Brazil and the Amazon are almost synonymous in the world of sustainable finance, but the planet’s greatest rainforest spans the borders of many other Latin American countries: Bolivia, Peru, Ecuador, Colombia, Venezuela, Guyana, and Suriname.
Given the highly political and difficult regulatory environment in the Brazilian part of the rainforest, some impact investors, such as Amazonia Impact Ventures (AIV), are focusing their efforts elsewhere. The company is active in Peru, which has forest covering nearly 60% of the country’s surface and is home to the most distant source of the river Amazon itself.
Pajani Singah, co-founder of AIV, has been working with local producers’ organizations to encourage local communities to develop their businesses alongside protecting and regenerating the standing forest.
“The idea is to support and incentivize local communities in the Amazon to protect the forest,” he says.
The idea is to support and incentivize local communities in the Amazon to protect the forest
Singah explains that at current rates of deforestation, the Amazon biome will be lost by 2030 and a large portion of the Amazon will become tropical savannah. The Amazon absorbs two billion tons of carbon every year, which is 5% of global annual emissions. It also houses at least 10% of the world’s known biodiversity.
He says that many pro-environment organizations are created through the disbursement of new grants but there is often little follow-through.
He adds: “A key bottleneck is funding that goes directly to producers’ organizations and indigenous communities. Indigenous communities face major challenges when producing their goods as the working capital is not easily available to them compared to conventional farming.”
Results-based finance
Singah, is based in London and works with partner and managing director, Aldo Soto, a specialist in rainforest community-based conservation. Singah says that local communities are usually marginalised and can’t access local bank funding, in part because of prohibitively high interest rates (typically over 20%). They also lack collateral.

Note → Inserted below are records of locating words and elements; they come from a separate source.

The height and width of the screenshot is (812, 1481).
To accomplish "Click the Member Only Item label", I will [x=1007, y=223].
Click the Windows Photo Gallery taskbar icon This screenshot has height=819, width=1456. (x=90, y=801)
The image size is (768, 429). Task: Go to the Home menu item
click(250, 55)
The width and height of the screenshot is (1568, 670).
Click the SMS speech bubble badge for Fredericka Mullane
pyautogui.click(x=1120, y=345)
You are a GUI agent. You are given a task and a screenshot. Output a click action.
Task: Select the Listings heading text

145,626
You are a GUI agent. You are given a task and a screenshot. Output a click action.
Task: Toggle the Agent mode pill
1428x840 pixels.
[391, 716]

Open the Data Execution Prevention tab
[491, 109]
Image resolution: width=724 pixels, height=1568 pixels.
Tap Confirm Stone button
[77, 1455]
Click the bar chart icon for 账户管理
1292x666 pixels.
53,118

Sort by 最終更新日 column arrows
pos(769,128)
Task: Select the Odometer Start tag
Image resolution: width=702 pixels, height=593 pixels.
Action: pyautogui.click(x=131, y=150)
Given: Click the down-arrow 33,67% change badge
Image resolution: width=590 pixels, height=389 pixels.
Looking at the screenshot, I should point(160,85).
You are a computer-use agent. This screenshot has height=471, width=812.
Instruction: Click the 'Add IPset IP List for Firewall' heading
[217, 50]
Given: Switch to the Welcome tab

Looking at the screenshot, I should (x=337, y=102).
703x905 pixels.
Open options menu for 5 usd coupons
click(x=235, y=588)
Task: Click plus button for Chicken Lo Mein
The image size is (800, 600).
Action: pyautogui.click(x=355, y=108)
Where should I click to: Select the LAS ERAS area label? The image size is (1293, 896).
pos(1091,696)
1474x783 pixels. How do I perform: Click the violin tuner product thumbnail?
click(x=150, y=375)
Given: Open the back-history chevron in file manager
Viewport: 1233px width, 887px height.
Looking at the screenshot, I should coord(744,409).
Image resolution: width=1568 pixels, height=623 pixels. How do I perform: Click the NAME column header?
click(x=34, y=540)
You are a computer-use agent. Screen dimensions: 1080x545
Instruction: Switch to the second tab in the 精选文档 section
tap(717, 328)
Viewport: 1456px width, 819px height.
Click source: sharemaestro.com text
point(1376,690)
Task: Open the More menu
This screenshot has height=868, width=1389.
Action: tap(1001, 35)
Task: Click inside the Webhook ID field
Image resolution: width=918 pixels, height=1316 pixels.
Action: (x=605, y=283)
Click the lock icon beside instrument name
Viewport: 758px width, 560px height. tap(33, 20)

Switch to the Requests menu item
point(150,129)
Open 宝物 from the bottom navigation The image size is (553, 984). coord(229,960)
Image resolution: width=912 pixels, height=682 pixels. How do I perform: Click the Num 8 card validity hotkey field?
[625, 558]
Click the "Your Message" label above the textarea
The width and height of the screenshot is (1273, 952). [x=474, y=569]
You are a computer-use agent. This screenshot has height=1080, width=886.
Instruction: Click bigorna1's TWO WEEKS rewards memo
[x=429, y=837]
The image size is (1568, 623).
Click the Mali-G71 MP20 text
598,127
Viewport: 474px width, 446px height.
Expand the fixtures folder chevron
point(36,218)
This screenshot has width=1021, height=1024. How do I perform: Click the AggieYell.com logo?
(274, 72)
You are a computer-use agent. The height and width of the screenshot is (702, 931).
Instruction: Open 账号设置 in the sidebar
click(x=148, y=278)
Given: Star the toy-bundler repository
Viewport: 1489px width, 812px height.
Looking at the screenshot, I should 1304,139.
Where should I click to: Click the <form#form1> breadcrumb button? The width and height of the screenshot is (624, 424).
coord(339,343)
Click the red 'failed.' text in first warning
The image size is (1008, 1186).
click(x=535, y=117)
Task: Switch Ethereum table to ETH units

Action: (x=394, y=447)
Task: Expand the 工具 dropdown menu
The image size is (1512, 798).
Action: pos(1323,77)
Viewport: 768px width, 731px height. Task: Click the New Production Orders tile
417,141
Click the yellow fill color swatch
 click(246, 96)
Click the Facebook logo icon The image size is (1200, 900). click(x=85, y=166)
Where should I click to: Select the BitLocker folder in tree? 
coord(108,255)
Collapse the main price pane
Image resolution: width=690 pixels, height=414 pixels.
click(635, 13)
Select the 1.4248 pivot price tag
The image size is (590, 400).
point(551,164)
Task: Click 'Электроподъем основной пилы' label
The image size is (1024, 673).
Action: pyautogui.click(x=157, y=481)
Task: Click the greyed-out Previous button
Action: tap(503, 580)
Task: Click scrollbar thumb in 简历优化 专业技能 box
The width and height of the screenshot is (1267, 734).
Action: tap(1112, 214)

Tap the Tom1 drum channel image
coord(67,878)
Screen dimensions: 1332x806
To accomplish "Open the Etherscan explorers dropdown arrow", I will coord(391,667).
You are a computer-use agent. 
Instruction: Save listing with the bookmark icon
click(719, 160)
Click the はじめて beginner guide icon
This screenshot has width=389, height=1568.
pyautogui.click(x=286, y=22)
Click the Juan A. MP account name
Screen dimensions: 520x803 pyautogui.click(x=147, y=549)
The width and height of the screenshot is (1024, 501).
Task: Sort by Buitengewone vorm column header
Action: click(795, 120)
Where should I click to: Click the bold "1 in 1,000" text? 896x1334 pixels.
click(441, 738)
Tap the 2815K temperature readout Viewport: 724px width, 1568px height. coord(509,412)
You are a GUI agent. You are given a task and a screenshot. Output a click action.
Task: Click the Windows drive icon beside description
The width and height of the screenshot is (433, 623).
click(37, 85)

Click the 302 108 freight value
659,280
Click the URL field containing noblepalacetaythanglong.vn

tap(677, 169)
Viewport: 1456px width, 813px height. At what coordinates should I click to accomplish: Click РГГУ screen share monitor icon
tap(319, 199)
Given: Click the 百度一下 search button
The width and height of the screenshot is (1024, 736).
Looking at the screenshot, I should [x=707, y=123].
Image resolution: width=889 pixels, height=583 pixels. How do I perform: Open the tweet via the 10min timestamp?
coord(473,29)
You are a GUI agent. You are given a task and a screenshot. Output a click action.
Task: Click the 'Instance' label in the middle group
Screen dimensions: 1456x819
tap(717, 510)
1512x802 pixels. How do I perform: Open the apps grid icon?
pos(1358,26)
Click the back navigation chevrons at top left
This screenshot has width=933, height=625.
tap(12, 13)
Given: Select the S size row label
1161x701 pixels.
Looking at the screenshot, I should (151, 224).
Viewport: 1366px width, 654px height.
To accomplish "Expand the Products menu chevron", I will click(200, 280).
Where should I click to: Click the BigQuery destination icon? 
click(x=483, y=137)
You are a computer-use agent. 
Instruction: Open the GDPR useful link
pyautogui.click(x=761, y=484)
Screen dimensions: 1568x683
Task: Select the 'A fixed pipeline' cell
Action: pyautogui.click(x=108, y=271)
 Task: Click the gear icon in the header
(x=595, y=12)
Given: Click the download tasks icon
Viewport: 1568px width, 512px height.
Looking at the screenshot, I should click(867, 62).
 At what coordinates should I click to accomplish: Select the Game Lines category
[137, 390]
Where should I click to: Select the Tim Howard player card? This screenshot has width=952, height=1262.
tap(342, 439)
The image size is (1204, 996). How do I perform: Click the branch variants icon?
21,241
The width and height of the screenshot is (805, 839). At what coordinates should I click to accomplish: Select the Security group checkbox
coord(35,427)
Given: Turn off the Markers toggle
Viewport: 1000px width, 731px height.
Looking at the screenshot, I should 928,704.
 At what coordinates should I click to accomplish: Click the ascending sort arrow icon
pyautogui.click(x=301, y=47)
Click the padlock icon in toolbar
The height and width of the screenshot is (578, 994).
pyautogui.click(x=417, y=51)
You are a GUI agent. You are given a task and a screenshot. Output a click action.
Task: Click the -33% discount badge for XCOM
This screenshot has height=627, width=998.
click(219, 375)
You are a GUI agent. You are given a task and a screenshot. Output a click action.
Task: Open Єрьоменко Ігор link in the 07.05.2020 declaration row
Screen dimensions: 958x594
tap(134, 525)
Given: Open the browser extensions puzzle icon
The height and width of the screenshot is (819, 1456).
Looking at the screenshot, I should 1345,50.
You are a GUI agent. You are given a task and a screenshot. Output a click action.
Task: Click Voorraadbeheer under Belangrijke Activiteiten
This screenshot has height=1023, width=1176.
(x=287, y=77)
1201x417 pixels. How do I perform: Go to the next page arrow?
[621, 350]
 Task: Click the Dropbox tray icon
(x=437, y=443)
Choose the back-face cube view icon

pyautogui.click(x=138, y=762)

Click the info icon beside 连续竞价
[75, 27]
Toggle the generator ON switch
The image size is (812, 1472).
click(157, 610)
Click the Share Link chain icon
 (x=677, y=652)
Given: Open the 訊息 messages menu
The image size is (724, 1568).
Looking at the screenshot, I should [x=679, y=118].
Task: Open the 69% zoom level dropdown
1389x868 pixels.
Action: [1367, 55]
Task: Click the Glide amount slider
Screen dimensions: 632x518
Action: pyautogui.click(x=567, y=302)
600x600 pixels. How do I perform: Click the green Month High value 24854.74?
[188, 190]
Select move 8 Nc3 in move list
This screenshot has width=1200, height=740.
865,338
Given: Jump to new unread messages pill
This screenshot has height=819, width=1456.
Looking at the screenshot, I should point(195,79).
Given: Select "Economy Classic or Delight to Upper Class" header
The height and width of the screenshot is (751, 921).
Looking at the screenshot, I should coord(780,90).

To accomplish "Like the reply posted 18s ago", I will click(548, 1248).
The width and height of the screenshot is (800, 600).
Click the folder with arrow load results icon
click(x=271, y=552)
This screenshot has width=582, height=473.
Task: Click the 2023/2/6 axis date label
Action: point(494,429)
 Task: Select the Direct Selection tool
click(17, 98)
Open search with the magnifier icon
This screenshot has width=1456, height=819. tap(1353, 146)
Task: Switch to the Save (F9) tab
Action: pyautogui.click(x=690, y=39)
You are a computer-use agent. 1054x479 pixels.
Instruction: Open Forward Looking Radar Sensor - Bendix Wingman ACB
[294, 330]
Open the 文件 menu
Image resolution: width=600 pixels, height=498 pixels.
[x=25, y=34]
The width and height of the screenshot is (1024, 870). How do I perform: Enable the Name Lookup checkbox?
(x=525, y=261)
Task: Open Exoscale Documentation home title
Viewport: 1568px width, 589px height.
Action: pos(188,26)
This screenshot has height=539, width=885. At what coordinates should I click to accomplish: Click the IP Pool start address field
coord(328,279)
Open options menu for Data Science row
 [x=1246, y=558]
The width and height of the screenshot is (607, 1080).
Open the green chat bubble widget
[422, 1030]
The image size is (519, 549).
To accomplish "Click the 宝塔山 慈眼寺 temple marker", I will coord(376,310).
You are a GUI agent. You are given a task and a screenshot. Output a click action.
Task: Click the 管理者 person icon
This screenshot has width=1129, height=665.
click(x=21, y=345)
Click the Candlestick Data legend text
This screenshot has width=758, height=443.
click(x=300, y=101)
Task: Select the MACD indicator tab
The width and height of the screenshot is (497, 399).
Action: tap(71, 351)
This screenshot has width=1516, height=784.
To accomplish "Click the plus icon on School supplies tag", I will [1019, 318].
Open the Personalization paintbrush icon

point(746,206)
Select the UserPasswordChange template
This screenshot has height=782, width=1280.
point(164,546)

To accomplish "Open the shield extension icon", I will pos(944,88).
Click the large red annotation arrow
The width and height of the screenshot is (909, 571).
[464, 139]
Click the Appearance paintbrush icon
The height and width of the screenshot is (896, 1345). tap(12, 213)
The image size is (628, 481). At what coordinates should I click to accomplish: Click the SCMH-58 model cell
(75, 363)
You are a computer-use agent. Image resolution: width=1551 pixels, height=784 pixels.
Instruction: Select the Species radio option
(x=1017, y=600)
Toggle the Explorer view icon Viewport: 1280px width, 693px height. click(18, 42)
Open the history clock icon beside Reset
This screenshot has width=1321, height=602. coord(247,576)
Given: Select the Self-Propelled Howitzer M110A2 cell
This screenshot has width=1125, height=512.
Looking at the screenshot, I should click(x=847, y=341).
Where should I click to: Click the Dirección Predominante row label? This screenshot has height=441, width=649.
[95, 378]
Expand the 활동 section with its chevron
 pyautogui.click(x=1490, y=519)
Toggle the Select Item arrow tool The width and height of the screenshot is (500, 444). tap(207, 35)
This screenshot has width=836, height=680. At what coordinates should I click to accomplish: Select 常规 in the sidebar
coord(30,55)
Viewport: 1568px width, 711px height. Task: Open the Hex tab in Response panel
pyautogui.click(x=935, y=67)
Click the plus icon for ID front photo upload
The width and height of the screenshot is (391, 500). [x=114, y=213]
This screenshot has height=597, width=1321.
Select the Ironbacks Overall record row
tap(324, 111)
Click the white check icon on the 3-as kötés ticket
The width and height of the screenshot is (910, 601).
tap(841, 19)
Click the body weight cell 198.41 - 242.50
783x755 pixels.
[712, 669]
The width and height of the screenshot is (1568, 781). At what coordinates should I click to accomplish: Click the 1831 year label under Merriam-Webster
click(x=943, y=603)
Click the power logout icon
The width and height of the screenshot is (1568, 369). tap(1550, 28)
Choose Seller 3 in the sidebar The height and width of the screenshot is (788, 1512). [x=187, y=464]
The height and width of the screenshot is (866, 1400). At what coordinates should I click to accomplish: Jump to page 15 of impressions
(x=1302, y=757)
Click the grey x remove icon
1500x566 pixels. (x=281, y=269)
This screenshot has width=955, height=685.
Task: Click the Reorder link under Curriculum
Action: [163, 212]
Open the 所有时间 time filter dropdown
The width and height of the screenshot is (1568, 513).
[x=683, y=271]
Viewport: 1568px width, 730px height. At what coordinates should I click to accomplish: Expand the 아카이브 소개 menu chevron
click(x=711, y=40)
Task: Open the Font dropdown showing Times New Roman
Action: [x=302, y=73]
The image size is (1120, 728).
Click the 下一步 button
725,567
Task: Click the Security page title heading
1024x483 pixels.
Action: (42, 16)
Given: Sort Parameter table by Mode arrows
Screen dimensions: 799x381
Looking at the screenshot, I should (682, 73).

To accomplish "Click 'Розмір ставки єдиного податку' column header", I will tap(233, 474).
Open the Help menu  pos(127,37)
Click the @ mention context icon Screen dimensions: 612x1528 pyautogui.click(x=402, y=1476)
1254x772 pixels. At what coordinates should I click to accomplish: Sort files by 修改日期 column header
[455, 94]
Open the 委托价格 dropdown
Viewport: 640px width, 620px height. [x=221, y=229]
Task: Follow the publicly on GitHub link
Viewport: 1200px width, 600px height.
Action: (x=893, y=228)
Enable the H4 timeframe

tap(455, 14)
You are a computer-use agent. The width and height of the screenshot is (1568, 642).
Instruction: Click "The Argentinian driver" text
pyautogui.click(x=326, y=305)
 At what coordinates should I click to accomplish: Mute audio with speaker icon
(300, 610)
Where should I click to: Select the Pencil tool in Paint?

Singah says: “We work with local cooperatives and use a result-based finance approach to offer lower rates and structure repayments so that lenders receive a rebate on their loan repayments if they use their land in a sustainable way, stopping deforestation and protecting the forest.”
About 1.7 million indigenous people live within indigenous territories covering around one-third of the Amazon land area and have a critical role in conserving the rainforest. The Amazon's indigenous territories and protected areas store an estimated 58% of the region’s aboveground carbon.
AIV works with partners such as Rabo Foundation to share information about the cooperatives and how best to make finance more accessible and provide the technical assistance that farmers need.
It works with the off-takers – typically European and US companies – that are increasingly interested in the source of the commodities. Greater transparency and sustainable farming and land-use practices can also lead to price premiums and longer-term purchase agreements.
The off-taker, typically a Western coffee or cacao buyer, also benefits from the cooperatives having enough funding to fulfil its orders.
AIV is also adding rigidity to its investments by taking equity stakes in the companies that acquire locally produced goods: coffee, acai and other forest-sourced products.
The fund has already made an investment in California-based Imlak'esh Organics, an ethical functional foods company promoting regenerative agriculture with its suppliers, and taken a seat on its impact advisory board.
Singah says that he believes AIV’s holistic approach to financing sustainable development within the Amazon is a strategy that could also be applied by others: “By offering the complete picture – from working with coops and producers to incentivize sustainable practices, financing their working capital and infrastructure, to buying equity in ethical and impact-driven off-takers – we become trusted partners and can create positive changes.”
Effectiveness
As well as offering better financing terms, the fund’s technical assistance works to increase producers’ competitiveness and resilience, and ultimately to increase the income going to local Amazon communities.
Part of demonstrating its effectiveness is to show that relatively small amounts of capital can have demonstrable impacts on a large amount of rainforest.
Singah says that AIV has invested a little over $1 million in the area in the first year of operation, which has influenced economic activity – and therefore cut deforestation rates – in around one million hectares.
Other sustainable goals include protecting biodiversity and restoring degraded land.
The fund hopes to raise another $25 million to expand its activities to incentivise the protection of much larger areas of the forest, as well as expand its operations into Brazil and Ecuador.
“To have a significant positive impact and address the SDGs [United Nations' Sustainable Development Goals] by 2030, you need to also have a commercial angle, building resilient businesses that provide a consistent return on investment over time while positively contributing to protecting the forest and improving livelihoods,” he says. “We need to act now, as we only have a few years to lower our emission levels to limit the global temperature rise to 1.5°C.”